Rate Limiting in R Programming Language
Here’s the translation of the Go rate limiting example to R, formatted in Markdown for Hugo:
Rate limiting is an important mechanism for controlling resource utilization and maintaining quality of service. R supports rate limiting through various mechanisms, including the use of timers and queues.
library(R6)
library(lubridate)
# First we'll look at basic rate limiting. Suppose
# we want to limit our handling of incoming requests.
# We'll serve these requests off a queue of the same name.
requests <- c(1, 2, 3, 4, 5)
# This limiter function will return TRUE every 200 milliseconds.
# This is the regulator in our rate limiting scheme.
create_limiter <- function(interval) {
last_check <- Sys.time()
function() {
now <- Sys.time()
if (as.numeric(now - last_check, units = "secs") >= interval) {
last_check <<- now
return(TRUE)
}
return(FALSE)
}
}
limiter <- create_limiter(0.2) # 200 milliseconds
# By checking the limiter before processing each request,
# we limit ourselves to 1 request every 200 milliseconds.
for (req in requests) {
while (!limiter()) {
Sys.sleep(0.01) # Small sleep to avoid busy waiting
}
cat("request", req, as.character(Sys.time()), "\n")
}
# We may want to allow short bursts of requests in
# our rate limiting scheme while preserving the
# overall rate limit. We can accomplish this by
# using a token bucket algorithm.
TokenBucket <- R6Class("TokenBucket",
public = list(
capacity = NULL,
tokens = NULL,
fill_rate = NULL,
last_fill = NULL,
initialize = function(capacity, fill_rate) {
self$capacity <- capacity
self$tokens <- capacity
self$fill_rate <- fill_rate
self$last_fill <- Sys.time()
},
consume = function(tokens = 1) {
self$refill()
if (self$tokens >= tokens) {
self$tokens <- self$tokens - tokens
return(TRUE)
}
return(FALSE)
},
refill = function() {
now <- Sys.time()
delta <- as.numeric(now - self$last_fill, units = "secs")
self$tokens <- min(self$capacity, self$tokens + delta * self$fill_rate)
self$last_fill <- now
}
)
)
# This bursty_limiter will allow bursts of up to 3 events.

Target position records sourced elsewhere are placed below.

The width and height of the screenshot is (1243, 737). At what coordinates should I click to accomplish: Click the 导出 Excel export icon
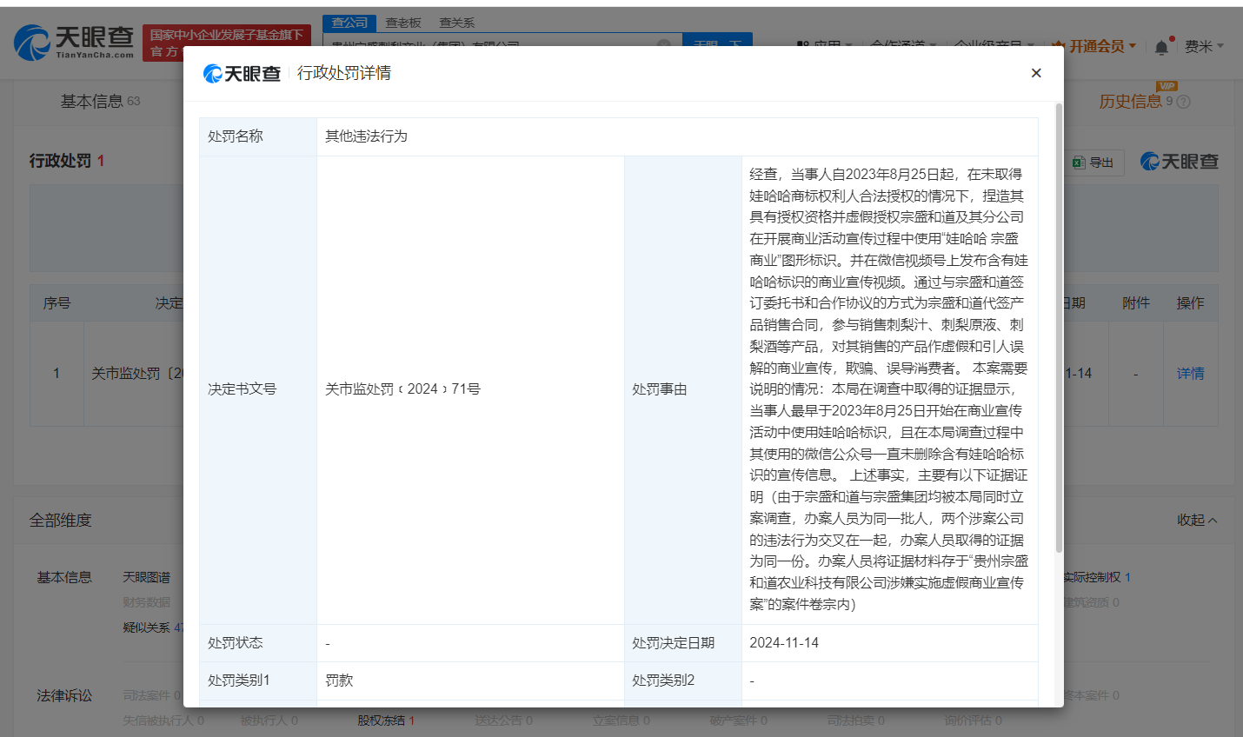1079,163
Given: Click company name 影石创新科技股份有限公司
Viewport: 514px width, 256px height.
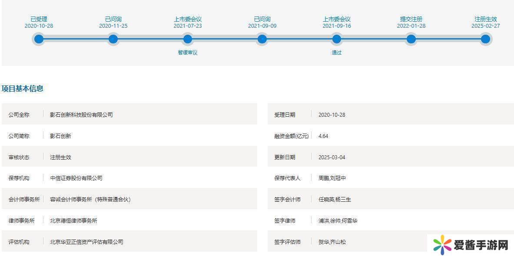Looking at the screenshot, I should (x=81, y=115).
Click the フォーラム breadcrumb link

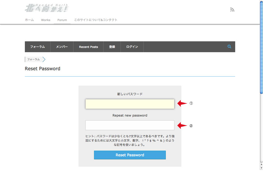(x=33, y=59)
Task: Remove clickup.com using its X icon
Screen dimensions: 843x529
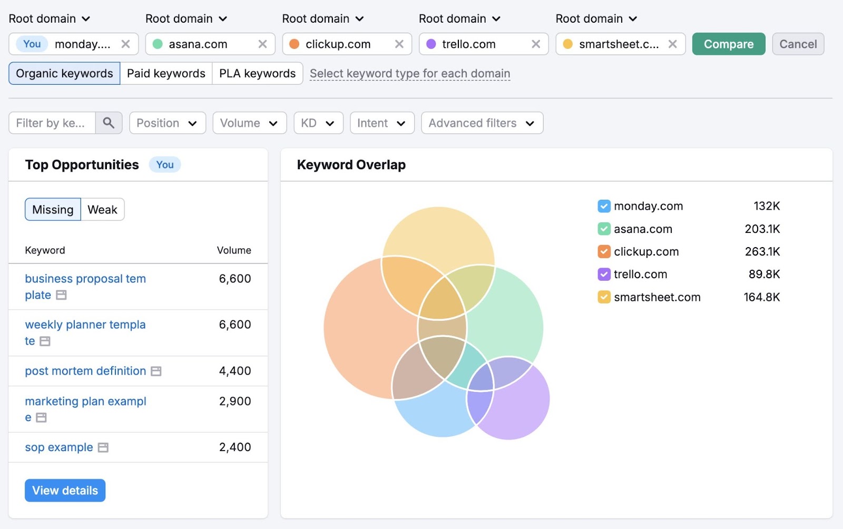Action: point(400,44)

bursty_limiter <- TokenBucket$new(capacity = 3, fill_rate = 5) # 5 tokens per second
# Now simulate 5 more incoming requests. The first
# 3 of these will benefit from the burst capability
# of bursty_limiter.
bursty_requests <- c(1, 2, 3, 4, 5)
for (req in bursty_requests) {
while (!bursty_limiter$consume()) {
Sys.sleep(0.01) # Small sleep to avoid busy waiting
}
cat("request", req, as.character(Sys.time()), "\n")
}
Running our program, we see the first batch of requests handled once every ~200 milliseconds as desired.

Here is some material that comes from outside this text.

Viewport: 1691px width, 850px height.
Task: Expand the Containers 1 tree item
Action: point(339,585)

request 1 2023-06-01 12:00:00.000
request 2 2023-06-01 12:00:00.200
request 3 2023-06-01 12:00:00.400
request 4 2023-06-01 12:00:00.600
request 5 2023-06-01 12:00:00.800
For the second batch of requests, we serve the first 3 immediately because of the burstable rate limiting, then serve the remaining 2 with delays.

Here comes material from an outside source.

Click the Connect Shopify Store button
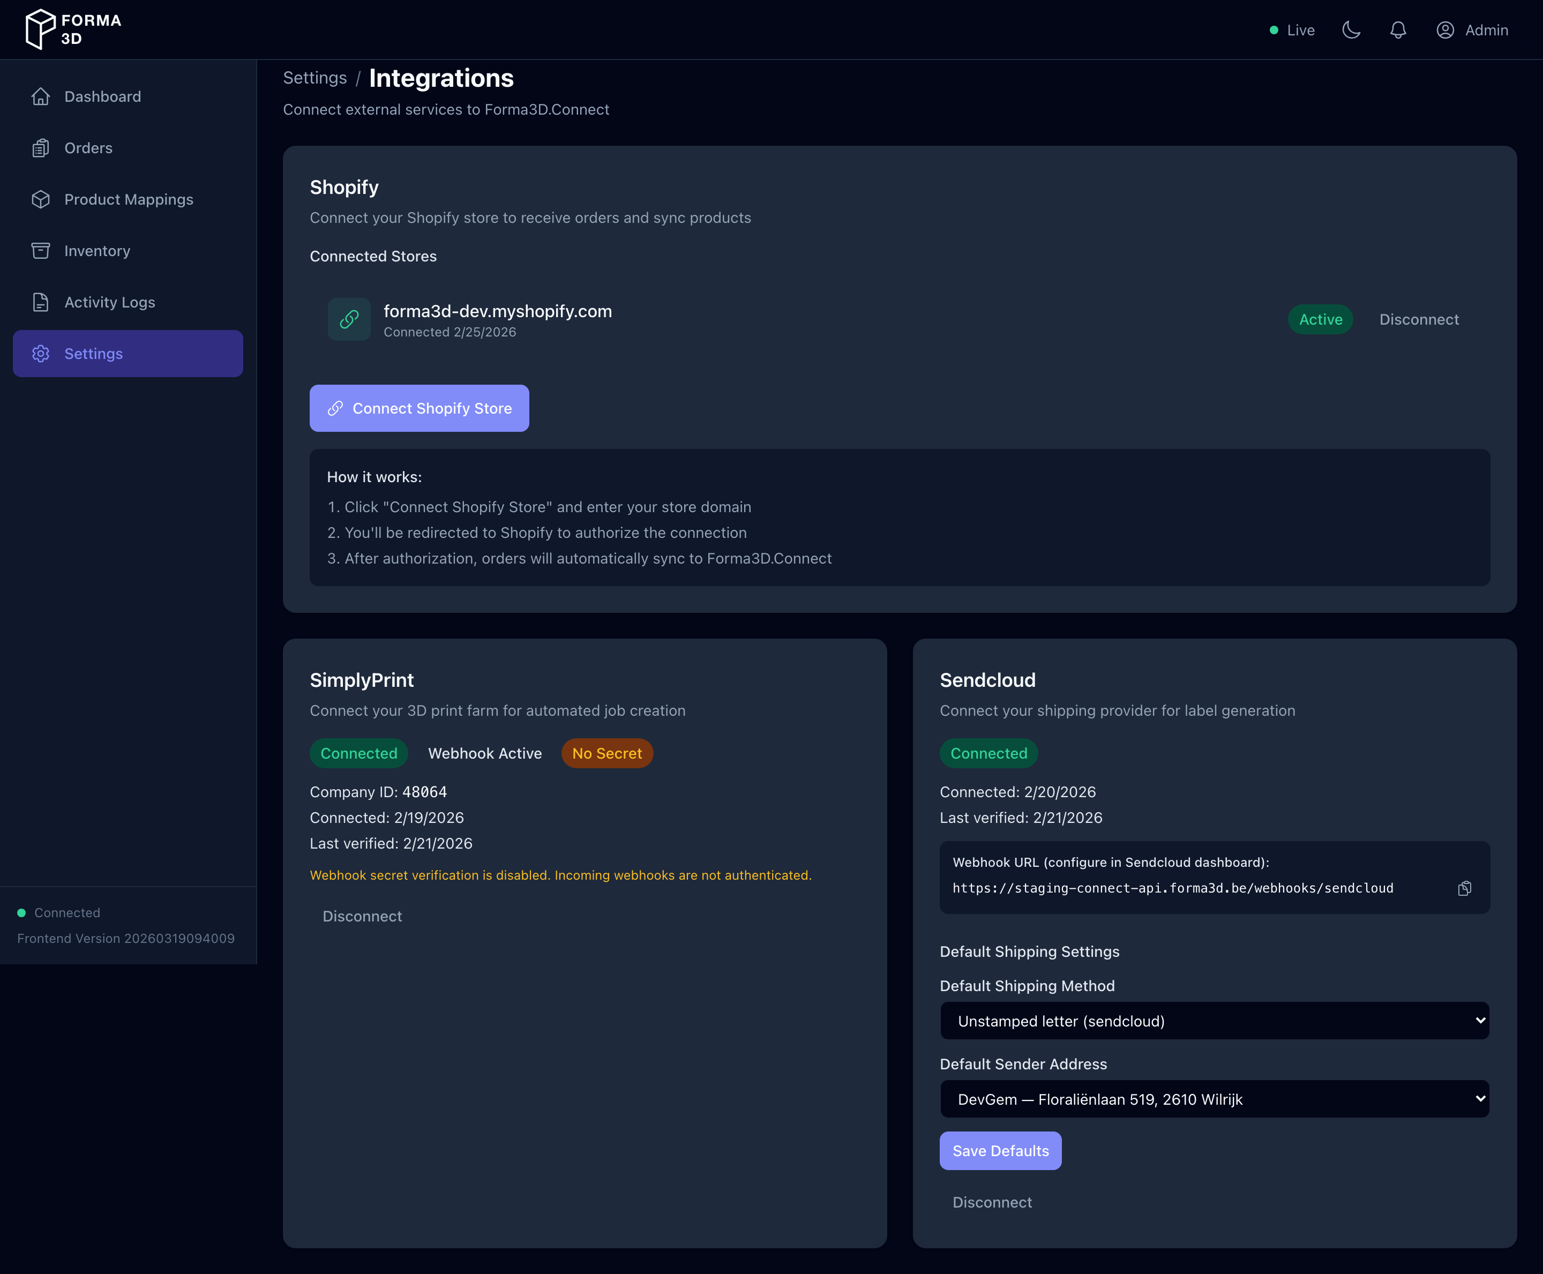pos(419,408)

request 1 2023-06-01 12:00:01.000
request 2 2023-06-01 12:00:01.000
request 3 2023-06-01 12:00:01.000
request 4 2023-06-01 12:00:01.200
request 5 2023-06-01 12:00:01.400
This example demonstrates how to implement basic and bursty rate limiting in R. The basic rate limiting uses a simple timer approach, while the bursty rate limiting uses a token bucket algorithm. These techniques can be useful for controlling the rate of operations in various scenarios, such as API calls or resource-intensive computations.